USA Today. Fri Jun 24, 8:53 AM ET
His crime repulsed the nation and stands as one of the most heinous of the civil rights era.

In 1964, Ku Klux Klansman Reverend Edgar Ray Killen orchestrated the murders of three young civil rights workers who were helping blacks register to vote in Mississippi's Neshoba County. Killen rounded up a posse of haters to kidnap, beat and shoot the men. He boasted of the killings.

Forty-one years later, on Tuesday, a jury of nine whites and three blacks convicted him of manslaughter. On Thursday, a judge sentenced him to the maximum term of 60 years in prison. Killen, now 80, will likely die there. "The law," said Circuit Judge Marcus Gordon, "does not recognize a distinction of age."

Nor should the passage of time diminish the need for justice.
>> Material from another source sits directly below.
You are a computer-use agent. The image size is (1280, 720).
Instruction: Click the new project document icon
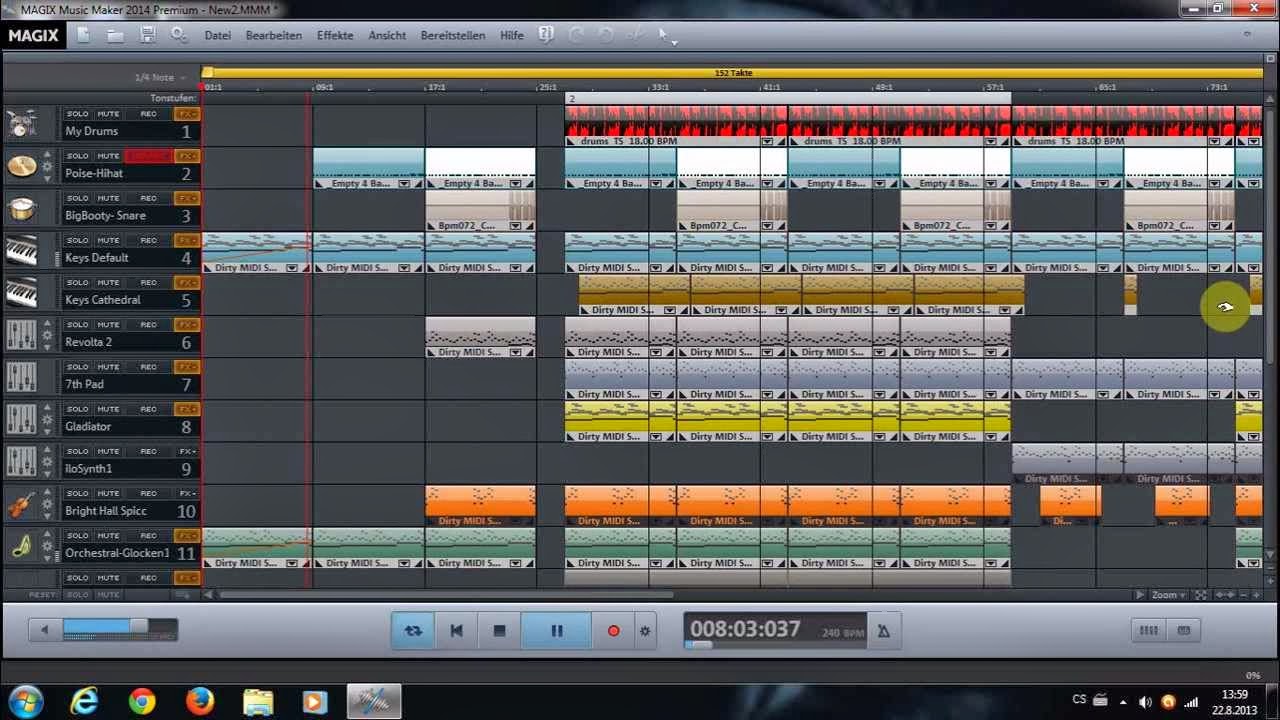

Killen was tried in 1967 along with 17 other Klansmen on federal civil rights charges, but the lone holdout for acquittal said she could not convict Killen because he was a preacher. So this unrepentant racist was able to enjoy decades of freedom and life that he snuffed out for his victims. He has never expressed remorse and deserves no sympathy because of his age. Now he'll have 23 hours a day in isolation, for the rest of his life, to ponder his crimes.

A most just and fair virdict, worth every cent it will cost to inforce!